We're trying to extract fields that match this [ FIELD_NAME = S0m3 Valu3 w\ reaLLy $pec!aL ch*rac+3rs ]
and write them on tsidx so that their consumable on tstats
. We're using the transforms-props partnership below
# transforms.conf
[hello_transforms]
REGEX = (?<key>[\w]+)\s\=\s(?<value>[^\]]+)
FORMAT = $1::$2
REPEAT_MATCH = true
WRITE_META = true
#props.conf
[hello]
DATETIME_CONFIG =
LINE_BREAKER = ([\r\n]+)
NO_BINARY_CHECK = true
category = Custom
pulldown_type = 1
TRANSFORMS-capturer = hello_transforms
While it is doing what's expected for most of the fields, (i.e. fields are written on disk, verified through walklex), some values failed to be captured entirely or as expected. For example
[ REMARKS = A Kerberos authentication ticket (TGT) was requested. ]
Splunk only captured "A". See screenshot below.
REGEX VALID:
Do you think this is Splunk's REGEX engine's fault or I have something wrong in my configs?
Thanks in advance.
Sample:
| makeresults
| eval _raw="Feb 7 11:25:20 SYD-UTIL-02 ADAuditPlus [ Category = LogonReports ] [ REMARKS = A Kerberos authentication ticket (TGT) was requested. ]"
| rex max_match=0 "\[\s*(?<key>\S+)\s\=\s(?<value>.*?)\]"
transforms.conf
REGEX = \[\s*(\S+)\s\=\s(.*?)\]
need ]
If you use FORMAT
in props.conf , capture name is not need.

§ WHAT TO WORK ON:
a – Answer these questions using the Splunk thread above:
(i) What value is REPEAT_MATCH set to in the hello_transforms stanza?
(ii) What tool was used to verify that fields were written on disk?
(iii) For the REMARKS field in the example, what did Splunk capture?
b – Rewrite the Splunk thread's passage that runs from "While it is doing what's expected" through "Splunk only captured "A"." as a short bulleted list that keeps its main facts.

(Rows from a dataset)

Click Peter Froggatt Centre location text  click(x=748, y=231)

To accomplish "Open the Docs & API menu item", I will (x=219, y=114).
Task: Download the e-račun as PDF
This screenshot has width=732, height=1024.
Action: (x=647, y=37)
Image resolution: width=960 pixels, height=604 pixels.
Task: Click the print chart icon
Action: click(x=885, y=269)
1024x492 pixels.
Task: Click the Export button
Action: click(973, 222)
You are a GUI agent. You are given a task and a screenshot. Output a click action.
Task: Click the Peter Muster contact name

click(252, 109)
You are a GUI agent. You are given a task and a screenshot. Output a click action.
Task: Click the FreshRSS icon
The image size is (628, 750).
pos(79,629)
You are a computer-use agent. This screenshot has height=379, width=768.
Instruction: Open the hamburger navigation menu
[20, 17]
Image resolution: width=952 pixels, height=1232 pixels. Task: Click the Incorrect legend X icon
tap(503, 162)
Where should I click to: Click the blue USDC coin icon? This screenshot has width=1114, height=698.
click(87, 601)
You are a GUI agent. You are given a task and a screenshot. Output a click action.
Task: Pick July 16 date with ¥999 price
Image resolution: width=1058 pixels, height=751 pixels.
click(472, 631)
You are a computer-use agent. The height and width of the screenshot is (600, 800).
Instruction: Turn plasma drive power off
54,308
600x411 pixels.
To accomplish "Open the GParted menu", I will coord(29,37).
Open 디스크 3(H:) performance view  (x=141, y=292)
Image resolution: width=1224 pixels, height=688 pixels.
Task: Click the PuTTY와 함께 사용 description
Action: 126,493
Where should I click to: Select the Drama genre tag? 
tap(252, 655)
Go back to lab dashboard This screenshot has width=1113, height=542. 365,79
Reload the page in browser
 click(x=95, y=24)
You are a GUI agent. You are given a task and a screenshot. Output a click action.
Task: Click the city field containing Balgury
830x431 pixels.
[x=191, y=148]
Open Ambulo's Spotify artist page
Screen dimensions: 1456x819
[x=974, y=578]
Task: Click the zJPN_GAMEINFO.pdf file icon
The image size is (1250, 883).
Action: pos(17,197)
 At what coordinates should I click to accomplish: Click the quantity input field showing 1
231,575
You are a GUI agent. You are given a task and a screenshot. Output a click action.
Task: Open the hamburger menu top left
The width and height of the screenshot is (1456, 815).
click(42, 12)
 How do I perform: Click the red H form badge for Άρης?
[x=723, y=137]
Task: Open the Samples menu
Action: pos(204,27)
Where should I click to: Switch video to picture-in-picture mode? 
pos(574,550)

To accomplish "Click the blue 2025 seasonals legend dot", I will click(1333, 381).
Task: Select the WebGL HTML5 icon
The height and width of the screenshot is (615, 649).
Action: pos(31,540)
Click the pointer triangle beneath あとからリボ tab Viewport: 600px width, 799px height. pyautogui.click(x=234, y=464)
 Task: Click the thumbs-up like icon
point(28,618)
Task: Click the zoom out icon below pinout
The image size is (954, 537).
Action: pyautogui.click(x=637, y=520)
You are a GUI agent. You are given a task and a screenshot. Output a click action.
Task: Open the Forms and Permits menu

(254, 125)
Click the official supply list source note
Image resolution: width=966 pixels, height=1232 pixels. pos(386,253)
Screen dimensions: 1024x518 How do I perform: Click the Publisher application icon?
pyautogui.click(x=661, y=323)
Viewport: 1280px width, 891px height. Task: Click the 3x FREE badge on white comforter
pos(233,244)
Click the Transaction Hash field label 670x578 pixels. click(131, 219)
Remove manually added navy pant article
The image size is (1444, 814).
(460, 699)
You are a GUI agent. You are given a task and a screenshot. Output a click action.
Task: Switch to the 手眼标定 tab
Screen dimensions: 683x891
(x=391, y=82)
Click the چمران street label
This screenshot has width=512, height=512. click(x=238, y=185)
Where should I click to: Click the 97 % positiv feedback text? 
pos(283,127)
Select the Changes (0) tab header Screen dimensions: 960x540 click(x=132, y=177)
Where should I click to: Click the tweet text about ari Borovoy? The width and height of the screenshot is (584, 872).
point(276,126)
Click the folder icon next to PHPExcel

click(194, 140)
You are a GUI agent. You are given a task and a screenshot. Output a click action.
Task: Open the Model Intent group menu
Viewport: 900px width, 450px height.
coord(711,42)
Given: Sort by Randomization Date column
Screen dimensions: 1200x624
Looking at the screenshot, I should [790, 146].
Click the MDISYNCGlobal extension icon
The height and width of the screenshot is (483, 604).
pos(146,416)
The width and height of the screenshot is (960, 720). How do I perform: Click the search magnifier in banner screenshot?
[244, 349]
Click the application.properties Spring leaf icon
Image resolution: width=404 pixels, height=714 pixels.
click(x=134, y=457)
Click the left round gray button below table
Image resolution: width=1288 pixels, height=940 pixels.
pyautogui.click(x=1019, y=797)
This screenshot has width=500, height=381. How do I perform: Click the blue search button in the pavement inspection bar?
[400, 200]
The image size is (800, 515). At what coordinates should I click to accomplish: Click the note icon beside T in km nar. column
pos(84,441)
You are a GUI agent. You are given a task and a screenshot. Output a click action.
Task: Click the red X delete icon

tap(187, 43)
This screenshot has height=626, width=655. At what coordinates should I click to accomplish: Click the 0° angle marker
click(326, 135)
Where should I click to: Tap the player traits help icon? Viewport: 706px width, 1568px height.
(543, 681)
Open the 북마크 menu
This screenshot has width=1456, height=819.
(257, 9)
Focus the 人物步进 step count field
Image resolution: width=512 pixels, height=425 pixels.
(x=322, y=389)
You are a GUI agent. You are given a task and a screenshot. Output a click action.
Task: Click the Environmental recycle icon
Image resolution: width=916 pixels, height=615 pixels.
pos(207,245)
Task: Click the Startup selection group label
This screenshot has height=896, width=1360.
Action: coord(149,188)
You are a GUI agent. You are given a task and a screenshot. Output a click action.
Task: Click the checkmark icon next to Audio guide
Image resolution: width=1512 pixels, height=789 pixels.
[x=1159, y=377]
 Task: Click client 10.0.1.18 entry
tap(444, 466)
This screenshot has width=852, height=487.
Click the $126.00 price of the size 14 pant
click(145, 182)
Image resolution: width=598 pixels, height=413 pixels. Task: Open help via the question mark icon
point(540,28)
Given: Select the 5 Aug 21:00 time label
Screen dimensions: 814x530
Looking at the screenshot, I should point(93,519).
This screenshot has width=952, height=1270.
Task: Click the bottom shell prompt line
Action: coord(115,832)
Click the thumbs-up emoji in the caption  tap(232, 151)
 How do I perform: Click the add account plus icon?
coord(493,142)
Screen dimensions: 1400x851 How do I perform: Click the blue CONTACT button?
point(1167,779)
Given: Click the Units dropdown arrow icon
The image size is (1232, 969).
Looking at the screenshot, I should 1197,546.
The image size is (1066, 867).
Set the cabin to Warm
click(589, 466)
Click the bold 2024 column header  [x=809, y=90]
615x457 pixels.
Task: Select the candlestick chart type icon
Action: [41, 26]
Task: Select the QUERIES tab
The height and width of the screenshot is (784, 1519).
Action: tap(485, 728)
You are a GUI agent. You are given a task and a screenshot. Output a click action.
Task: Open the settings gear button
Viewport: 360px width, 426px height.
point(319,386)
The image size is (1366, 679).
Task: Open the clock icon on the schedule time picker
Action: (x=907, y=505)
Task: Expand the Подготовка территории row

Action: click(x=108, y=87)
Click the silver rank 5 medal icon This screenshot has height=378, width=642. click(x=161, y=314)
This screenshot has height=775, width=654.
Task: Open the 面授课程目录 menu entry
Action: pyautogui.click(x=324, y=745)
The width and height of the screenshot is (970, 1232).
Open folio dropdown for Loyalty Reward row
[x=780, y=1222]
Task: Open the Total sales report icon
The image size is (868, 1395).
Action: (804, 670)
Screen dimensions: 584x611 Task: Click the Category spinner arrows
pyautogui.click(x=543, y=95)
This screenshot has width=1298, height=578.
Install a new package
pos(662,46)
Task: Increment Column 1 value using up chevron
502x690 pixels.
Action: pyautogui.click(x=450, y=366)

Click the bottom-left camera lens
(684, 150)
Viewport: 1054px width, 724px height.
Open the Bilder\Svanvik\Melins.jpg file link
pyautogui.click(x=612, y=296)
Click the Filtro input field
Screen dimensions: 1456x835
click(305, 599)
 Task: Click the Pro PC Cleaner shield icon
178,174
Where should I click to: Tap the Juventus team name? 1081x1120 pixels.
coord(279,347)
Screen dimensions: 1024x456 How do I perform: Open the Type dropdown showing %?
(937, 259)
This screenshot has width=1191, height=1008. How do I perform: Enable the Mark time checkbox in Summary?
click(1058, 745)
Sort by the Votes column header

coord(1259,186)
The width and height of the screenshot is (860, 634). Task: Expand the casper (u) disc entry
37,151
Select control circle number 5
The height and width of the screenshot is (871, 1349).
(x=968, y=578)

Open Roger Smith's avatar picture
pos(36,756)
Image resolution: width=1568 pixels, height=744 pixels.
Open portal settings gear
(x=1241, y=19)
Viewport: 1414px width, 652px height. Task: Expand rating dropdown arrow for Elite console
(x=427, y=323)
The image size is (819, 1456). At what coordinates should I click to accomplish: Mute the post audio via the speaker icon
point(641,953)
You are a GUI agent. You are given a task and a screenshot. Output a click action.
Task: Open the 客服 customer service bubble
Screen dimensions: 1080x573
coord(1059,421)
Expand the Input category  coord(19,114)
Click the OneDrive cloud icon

§ ANSWERS TO THE TASKS:
a –
(i) true
(ii) walklex
(iii) "A"

b –
- The configuration works as expected for most fields, which are written on disk, as verified through walklex.
- Some values fail to be captured entirely or as expected.
- Example: for [ REMARKS = A Kerberos authentication ticket (TGT) was requested. ], Splunk captured only "A".